* **Available data**:
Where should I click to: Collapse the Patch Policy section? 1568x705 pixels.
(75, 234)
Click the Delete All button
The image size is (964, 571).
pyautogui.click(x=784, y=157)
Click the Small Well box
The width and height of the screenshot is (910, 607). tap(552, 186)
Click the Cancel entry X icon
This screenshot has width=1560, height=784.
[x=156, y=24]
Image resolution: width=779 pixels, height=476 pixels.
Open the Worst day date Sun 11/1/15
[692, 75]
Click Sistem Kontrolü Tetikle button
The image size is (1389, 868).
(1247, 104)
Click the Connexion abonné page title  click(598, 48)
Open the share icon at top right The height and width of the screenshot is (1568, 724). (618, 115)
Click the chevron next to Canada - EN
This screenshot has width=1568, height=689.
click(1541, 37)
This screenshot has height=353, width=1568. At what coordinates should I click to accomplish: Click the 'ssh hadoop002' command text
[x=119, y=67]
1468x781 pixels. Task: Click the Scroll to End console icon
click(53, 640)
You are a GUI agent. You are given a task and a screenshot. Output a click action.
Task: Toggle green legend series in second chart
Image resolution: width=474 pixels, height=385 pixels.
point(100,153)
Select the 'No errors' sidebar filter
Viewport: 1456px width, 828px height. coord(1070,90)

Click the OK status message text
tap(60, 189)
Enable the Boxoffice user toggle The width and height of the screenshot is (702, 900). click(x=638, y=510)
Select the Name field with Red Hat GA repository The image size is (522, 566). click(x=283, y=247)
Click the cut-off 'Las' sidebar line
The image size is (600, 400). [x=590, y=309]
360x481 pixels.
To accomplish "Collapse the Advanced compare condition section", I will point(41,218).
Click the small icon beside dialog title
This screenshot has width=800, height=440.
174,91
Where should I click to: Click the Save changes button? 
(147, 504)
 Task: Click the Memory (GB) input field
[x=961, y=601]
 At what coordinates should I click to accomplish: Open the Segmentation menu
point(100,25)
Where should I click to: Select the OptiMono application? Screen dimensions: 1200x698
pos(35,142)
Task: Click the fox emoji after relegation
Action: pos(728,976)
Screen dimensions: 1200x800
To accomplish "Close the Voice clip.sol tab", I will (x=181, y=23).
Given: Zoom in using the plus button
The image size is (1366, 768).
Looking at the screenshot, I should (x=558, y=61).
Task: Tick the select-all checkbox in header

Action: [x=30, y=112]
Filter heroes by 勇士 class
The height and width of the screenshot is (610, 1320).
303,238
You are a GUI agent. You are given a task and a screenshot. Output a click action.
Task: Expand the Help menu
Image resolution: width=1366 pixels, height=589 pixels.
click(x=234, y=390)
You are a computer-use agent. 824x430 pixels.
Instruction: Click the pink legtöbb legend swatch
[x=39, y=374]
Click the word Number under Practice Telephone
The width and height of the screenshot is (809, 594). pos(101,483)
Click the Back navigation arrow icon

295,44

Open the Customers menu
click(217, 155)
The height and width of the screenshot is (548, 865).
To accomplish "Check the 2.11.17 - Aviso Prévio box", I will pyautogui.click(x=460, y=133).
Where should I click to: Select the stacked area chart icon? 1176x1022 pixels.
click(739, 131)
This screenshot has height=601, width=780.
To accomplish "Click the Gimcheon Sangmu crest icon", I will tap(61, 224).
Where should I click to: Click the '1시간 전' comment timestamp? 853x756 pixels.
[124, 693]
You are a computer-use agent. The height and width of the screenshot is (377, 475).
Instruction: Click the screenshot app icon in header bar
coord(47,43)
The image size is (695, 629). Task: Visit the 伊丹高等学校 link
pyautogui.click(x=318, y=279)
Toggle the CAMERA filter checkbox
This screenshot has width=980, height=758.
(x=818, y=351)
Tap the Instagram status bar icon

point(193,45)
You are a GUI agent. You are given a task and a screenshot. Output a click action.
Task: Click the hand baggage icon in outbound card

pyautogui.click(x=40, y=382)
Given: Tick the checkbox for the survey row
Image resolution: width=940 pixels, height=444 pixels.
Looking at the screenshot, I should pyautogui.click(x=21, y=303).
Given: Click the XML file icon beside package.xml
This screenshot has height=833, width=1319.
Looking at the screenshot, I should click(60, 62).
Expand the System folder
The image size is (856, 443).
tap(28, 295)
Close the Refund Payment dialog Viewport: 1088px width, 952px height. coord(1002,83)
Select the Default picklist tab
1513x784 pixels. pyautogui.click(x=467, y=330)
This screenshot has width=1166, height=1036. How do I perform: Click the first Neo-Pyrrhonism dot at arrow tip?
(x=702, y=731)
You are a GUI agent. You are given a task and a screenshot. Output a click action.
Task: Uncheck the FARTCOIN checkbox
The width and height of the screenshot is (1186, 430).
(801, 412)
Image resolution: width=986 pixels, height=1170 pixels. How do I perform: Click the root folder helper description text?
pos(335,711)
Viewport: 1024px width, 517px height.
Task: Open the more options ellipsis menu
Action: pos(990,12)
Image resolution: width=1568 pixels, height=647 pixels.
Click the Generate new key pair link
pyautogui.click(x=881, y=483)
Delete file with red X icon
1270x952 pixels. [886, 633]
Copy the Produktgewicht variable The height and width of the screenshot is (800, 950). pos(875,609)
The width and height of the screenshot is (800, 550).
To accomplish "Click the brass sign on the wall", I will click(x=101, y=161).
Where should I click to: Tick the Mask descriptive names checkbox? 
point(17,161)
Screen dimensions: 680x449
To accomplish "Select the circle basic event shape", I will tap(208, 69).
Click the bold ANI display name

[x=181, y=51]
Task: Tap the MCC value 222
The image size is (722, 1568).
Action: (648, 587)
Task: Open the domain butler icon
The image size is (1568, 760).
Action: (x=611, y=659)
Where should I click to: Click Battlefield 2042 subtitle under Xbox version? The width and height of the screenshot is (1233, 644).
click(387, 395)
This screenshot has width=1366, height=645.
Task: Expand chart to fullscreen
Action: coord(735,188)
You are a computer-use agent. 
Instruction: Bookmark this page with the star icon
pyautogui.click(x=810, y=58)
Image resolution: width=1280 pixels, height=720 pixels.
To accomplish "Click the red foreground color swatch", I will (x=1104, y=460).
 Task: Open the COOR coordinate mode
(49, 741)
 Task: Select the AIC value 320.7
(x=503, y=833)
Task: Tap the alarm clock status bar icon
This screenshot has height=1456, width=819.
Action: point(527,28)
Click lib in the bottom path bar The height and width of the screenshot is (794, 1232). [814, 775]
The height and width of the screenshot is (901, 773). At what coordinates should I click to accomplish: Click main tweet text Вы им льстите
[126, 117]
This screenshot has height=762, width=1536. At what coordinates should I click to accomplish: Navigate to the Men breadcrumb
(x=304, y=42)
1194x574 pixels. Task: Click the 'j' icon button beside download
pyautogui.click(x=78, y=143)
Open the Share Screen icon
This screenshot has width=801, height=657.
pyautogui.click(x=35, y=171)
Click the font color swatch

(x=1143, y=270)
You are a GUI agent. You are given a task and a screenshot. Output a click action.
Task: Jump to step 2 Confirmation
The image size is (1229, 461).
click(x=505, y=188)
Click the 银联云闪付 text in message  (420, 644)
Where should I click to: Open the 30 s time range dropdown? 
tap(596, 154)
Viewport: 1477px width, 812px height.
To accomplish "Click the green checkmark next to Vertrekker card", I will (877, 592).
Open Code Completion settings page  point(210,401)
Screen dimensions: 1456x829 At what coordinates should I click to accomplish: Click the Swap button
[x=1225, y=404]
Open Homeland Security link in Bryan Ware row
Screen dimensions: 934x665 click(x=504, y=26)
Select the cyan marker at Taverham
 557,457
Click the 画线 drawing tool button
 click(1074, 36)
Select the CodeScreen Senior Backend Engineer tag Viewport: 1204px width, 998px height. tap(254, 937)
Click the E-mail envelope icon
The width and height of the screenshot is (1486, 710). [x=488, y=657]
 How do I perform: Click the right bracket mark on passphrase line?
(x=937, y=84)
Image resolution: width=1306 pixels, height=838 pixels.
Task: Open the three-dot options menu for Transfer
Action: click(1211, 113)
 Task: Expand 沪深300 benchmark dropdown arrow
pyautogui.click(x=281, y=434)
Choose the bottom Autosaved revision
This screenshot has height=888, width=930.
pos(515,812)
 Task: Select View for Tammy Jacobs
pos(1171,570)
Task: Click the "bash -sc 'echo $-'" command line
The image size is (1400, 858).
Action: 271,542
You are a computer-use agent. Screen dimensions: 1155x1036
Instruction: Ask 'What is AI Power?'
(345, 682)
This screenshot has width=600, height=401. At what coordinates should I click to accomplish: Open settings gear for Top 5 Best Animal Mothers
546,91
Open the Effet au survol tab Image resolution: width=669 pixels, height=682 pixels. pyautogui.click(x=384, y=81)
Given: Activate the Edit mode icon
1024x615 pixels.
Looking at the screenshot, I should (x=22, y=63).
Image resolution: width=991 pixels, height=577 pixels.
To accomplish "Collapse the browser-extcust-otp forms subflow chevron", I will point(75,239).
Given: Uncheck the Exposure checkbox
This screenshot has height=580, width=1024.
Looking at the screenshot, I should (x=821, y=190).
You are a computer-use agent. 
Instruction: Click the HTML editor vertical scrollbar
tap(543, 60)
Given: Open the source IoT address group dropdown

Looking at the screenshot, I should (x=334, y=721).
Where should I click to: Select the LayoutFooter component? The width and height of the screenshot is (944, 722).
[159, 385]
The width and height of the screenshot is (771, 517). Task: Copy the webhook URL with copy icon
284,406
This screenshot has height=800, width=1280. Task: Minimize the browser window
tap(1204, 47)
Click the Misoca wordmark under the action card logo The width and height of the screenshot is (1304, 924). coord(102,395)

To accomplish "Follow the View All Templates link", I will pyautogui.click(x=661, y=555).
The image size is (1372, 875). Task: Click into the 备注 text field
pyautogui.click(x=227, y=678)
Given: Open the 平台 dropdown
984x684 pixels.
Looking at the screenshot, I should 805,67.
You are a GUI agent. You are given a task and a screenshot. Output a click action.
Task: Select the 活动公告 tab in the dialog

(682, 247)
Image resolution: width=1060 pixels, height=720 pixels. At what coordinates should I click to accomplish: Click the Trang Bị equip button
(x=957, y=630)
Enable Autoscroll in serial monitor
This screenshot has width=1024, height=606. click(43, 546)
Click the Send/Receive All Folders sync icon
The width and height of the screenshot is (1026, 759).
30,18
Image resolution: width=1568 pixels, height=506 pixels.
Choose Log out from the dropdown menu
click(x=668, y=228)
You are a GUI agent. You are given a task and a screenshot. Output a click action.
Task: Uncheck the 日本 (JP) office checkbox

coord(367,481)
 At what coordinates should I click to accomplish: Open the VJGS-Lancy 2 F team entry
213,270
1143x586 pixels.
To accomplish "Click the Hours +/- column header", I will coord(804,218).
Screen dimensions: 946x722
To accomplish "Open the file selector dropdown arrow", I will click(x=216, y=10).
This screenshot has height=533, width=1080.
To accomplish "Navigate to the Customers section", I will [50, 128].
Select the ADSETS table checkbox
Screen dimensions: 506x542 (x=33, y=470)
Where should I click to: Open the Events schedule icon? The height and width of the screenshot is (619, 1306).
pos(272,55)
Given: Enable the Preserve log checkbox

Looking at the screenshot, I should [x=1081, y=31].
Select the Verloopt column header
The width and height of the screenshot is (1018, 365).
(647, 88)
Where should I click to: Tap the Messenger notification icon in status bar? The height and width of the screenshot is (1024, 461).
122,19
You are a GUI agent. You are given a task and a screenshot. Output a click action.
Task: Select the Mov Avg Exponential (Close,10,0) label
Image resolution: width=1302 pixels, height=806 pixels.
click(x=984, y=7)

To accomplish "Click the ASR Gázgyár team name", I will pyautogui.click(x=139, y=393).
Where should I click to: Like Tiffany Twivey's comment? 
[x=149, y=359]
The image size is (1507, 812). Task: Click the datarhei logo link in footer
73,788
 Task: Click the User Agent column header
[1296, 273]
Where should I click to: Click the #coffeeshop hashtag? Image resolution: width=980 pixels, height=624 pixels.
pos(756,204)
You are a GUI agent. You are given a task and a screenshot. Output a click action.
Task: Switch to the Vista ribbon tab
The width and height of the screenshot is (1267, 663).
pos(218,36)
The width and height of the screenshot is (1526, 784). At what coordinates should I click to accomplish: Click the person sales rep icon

* **What the exercise asks**:
Keep both end lines and retype everything in the records above from the line containing "Where should I click to: Select the stacked" through the line containing "The width and height of the screenshot is (800, 550).", exactly, with nothing else.

* **Written response**:
Where should I click to: Select the stacked area chart icon? 1176x1022 pixels.
click(739, 131)
This screenshot has height=601, width=780.
To accomplish "Click the Gimcheon Sangmu crest icon", I will tap(61, 224).
Where should I click to: Click the '1시간 전' comment timestamp? 853x756 pixels.
[124, 693]
You are a computer-use agent. The height and width of the screenshot is (377, 475).
Instruction: Click the screenshot app icon in header bar
coord(47,43)
The image size is (695, 629). Task: Visit the 伊丹高等学校 link
pyautogui.click(x=318, y=279)
Toggle the CAMERA filter checkbox
This screenshot has width=980, height=758.
(x=818, y=351)
Tap the Instagram status bar icon

point(193,45)
You are a GUI agent. You are given a task and a screenshot. Output a click action.
Task: Click the hand baggage icon in outbound card

pyautogui.click(x=40, y=382)
Given: Tick the checkbox for the survey row
Image resolution: width=940 pixels, height=444 pixels.
Looking at the screenshot, I should pyautogui.click(x=21, y=303).
Given: Click the XML file icon beside package.xml
This screenshot has height=833, width=1319.
Looking at the screenshot, I should click(60, 62).
Expand the System folder
The image size is (856, 443).
tap(28, 295)
Close the Refund Payment dialog Viewport: 1088px width, 952px height. coord(1002,83)
Select the Default picklist tab
1513x784 pixels. pyautogui.click(x=467, y=330)
This screenshot has width=1166, height=1036. How do I perform: Click the first Neo-Pyrrhonism dot at arrow tip?
(x=702, y=731)
You are a GUI agent. You are given a task and a screenshot. Output a click action.
Task: Uncheck the FARTCOIN checkbox
The width and height of the screenshot is (1186, 430).
(801, 412)
Image resolution: width=986 pixels, height=1170 pixels. How do I perform: Click the root folder helper description text?
pos(335,711)
Viewport: 1024px width, 517px height.
Task: Open the more options ellipsis menu
Action: pos(990,12)
Image resolution: width=1568 pixels, height=647 pixels.
Click the Generate new key pair link
pyautogui.click(x=881, y=483)
Delete file with red X icon
1270x952 pixels. [886, 633]
Copy the Produktgewicht variable The height and width of the screenshot is (800, 950). pos(875,609)
The width and height of the screenshot is (800, 550).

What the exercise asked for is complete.